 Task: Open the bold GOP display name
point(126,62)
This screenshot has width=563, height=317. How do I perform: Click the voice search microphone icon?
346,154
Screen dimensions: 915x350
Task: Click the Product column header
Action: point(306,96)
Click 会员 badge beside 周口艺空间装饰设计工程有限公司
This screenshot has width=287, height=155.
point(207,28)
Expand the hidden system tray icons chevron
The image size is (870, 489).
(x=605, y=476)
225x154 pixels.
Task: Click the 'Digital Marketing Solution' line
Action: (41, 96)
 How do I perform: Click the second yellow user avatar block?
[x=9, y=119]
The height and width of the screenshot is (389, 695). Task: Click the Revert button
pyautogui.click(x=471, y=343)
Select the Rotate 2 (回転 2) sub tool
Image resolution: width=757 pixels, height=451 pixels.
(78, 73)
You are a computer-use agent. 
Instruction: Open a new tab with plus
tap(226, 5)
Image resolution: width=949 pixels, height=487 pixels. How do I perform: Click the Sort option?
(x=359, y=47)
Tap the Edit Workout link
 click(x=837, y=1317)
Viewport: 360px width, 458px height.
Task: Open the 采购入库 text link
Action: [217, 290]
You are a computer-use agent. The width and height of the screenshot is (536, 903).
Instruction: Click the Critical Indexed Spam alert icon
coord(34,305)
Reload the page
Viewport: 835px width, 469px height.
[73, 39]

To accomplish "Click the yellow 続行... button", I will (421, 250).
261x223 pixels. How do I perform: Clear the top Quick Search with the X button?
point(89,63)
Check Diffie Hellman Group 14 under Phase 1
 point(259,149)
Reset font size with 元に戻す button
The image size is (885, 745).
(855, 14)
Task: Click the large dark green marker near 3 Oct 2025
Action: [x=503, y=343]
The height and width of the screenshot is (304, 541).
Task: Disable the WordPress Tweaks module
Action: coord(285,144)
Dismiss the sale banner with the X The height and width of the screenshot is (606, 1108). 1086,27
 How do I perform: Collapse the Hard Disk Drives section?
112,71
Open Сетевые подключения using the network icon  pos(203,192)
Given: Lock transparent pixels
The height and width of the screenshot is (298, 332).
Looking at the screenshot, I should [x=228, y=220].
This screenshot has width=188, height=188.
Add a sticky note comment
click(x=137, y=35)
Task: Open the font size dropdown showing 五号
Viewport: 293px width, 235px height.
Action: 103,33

══════════

TASK PROMPT ▸
Copy out the entire listing word for word. Keep every line as it is.

WRITTEN ANSWER ▸
 Task: Open the bold GOP display name
point(126,62)
This screenshot has width=563, height=317. How do I perform: Click the voice search microphone icon?
346,154
Screen dimensions: 915x350
Task: Click the Product column header
Action: point(306,96)
Click 会员 badge beside 周口艺空间装饰设计工程有限公司
This screenshot has width=287, height=155.
point(207,28)
Expand the hidden system tray icons chevron
The image size is (870, 489).
(x=605, y=476)
225x154 pixels.
Task: Click the 'Digital Marketing Solution' line
Action: (41, 96)
 How do I perform: Click the second yellow user avatar block?
[x=9, y=119]
The height and width of the screenshot is (389, 695). Task: Click the Revert button
pyautogui.click(x=471, y=343)
Select the Rotate 2 (回転 2) sub tool
Image resolution: width=757 pixels, height=451 pixels.
(78, 73)
You are a computer-use agent. 
Instruction: Open a new tab with plus
tap(226, 5)
Image resolution: width=949 pixels, height=487 pixels. How do I perform: Click the Sort option?
(x=359, y=47)
Tap the Edit Workout link
 click(x=837, y=1317)
Viewport: 360px width, 458px height.
Task: Open the 采购入库 text link
Action: [217, 290]
You are a computer-use agent. The width and height of the screenshot is (536, 903).
Instruction: Click the Critical Indexed Spam alert icon
coord(34,305)
Reload the page
Viewport: 835px width, 469px height.
[73, 39]

To accomplish "Click the yellow 続行... button", I will (421, 250).
261x223 pixels. How do I perform: Clear the top Quick Search with the X button?
point(89,63)
Check Diffie Hellman Group 14 under Phase 1
 point(259,149)
Reset font size with 元に戻す button
The image size is (885, 745).
(855, 14)
Task: Click the large dark green marker near 3 Oct 2025
Action: [x=503, y=343]
The height and width of the screenshot is (304, 541).
Task: Disable the WordPress Tweaks module
Action: coord(285,144)
Dismiss the sale banner with the X The height and width of the screenshot is (606, 1108). 1086,27
 How do I perform: Collapse the Hard Disk Drives section?
112,71
Open Сетевые подключения using the network icon  pos(203,192)
Given: Lock transparent pixels
The height and width of the screenshot is (298, 332).
Looking at the screenshot, I should [x=228, y=220].
This screenshot has width=188, height=188.
Add a sticky note comment
click(x=137, y=35)
Task: Open the font size dropdown showing 五号
Viewport: 293px width, 235px height.
Action: 103,33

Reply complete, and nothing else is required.